Suikerspinsels

Suikerspinsels

Waar ik soms echt kan staan voor wat ik wil, vind of doe, zo kan ik soms ook onzeker worden en dichtklappen. Het gekke is dat dat laatste vooral voorkomt als het betrekking heeft op mijn ziekte. Misschien is het wel omdat ik wat dat betreft wel eens het gevoel heb dat ik onder een vergrootglas lig. Zoals een corpulente meneer die met smaak een donut eet terwijl hij de supermarkt uitloopt. Of de bijstandsmoeder die met haar kinderen regelmatig een frietje eet in de sportkantine.

Neem nu het suikervrij eten. Een advies van een voedingsdeskundige, een nog niet wetenschappelijk bewezen effect, een hype, geitenwollensokken, etc. Ik heb de keus gemaakt en ben er serieus mee bezig. Niet altijd handig of leuk. Maar ik wil het zo. Wat kan zorgen voor ongemakkelijke situaties. Neem nou bezoekjes en verjaardagen. De een heeft een halve vriezer vol met suikervrijgebak van de bakker. Draaien hun hand er niet voor om. De ander biedt mij zonder blikken of blozen gewone taart aan. Of met veel bombarie een suikervrije variant. Weer een ander stottert bijna ‘sorry, ik heb niks.’ Of geeft toe niet te weten wat ze moesten doen.

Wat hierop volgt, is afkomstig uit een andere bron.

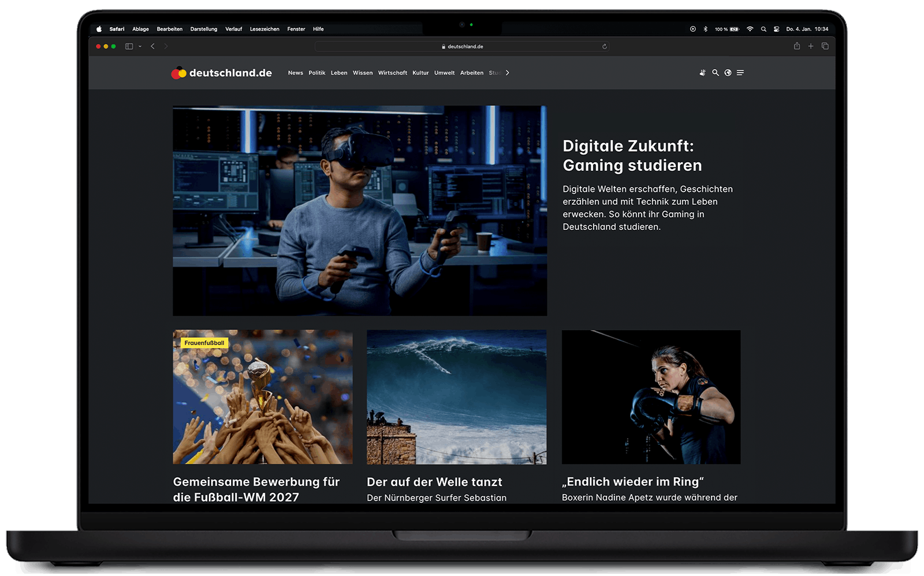The width and height of the screenshot is (924, 576).
Task: Open a new tab with plus icon
Action: [811, 46]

En een ander zegt lachend even snel iets suikervrij te willen bakken maar afhaakte bij de dadels. Weer anderen hebben suikervrije chocolaatjes van de bakker. Het maakt me niet uit. Nou ja, ik waardeer de moeite wel. Maar ik vind alles goed. Behalve suikervrije koeken uit de supermarkt overigens, dat is weer een ander verhaal. Ondertussen neem ik vaak zelf wat mee. Want op een verjaardag vind ik het toch wel feestelijk om ook wat lekkers te hebben. Ook dat kan weer ongemakkelijk zijn, vul zelf maar in. 

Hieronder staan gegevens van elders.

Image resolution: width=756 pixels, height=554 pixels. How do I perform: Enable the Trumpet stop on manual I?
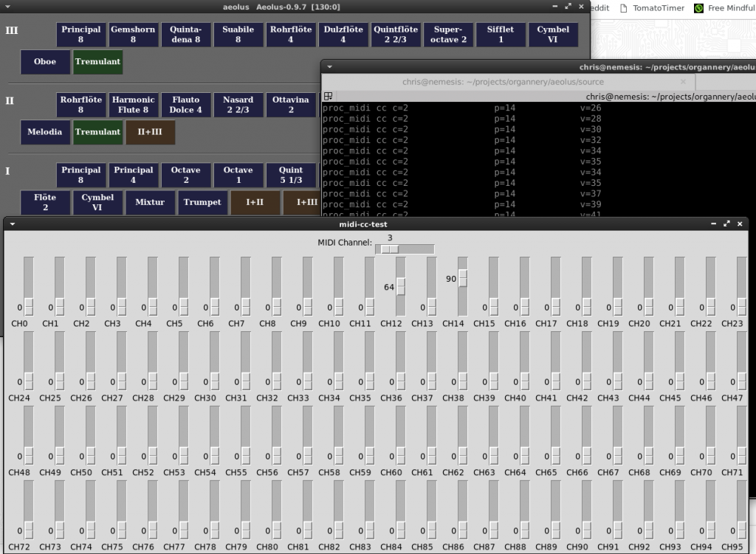point(203,202)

Het lastigste vind ik echter buiten de deur eten. Ik informeer het restaurant van te voren dat ik suikervrij eet en over het algemeen is het geen probleem. Zeggen ze. Maar toch moet ik er altijd weer over doorvragen. Laatsts was ik uit eten en ook daar was het geen probleem. De serveerster kwam echter terug na het opnemen van de bestelling. Mijn gerecht werd aangemaakt met een suikerhoudende saus. En toen viel er een stilte. Ik wachte tot ze meer zou zeggen maar dat deed ze niet. Black-out van mijn kant. Of het niet weggelaten kon worden, vroeg ik nog wel. Nee. O. ‘Zit er veel van in?’ kwam er uit mijn mond. Als het moeilijk wordt wil ik nog wel eens toegeven. ‘Nee, hoor, maar een beetje’, zei de serveerster. ‘Doe dan maar’, zei ik. ‘Ja?’, zei ze, ‘gebeurt er dan niks geks ofzo?’ Tja, en toen wist ik waar die onzekerheid vandaan komt. Ik wil geen aandacht vragen. Al helemaal niet wat betreft eten. Ik wil gewoon meedoen. Niet gezien worden als zeur. Geen verantwoording hoeven af te leggen. Niet opvallen. Dat is een karaktertrek en nu gewoon extra lastig. Met mijn opblaaskussen in mijn rug. Mijn eigen klapstoel meenemen. De scootmobiel, krukken én geen suiker.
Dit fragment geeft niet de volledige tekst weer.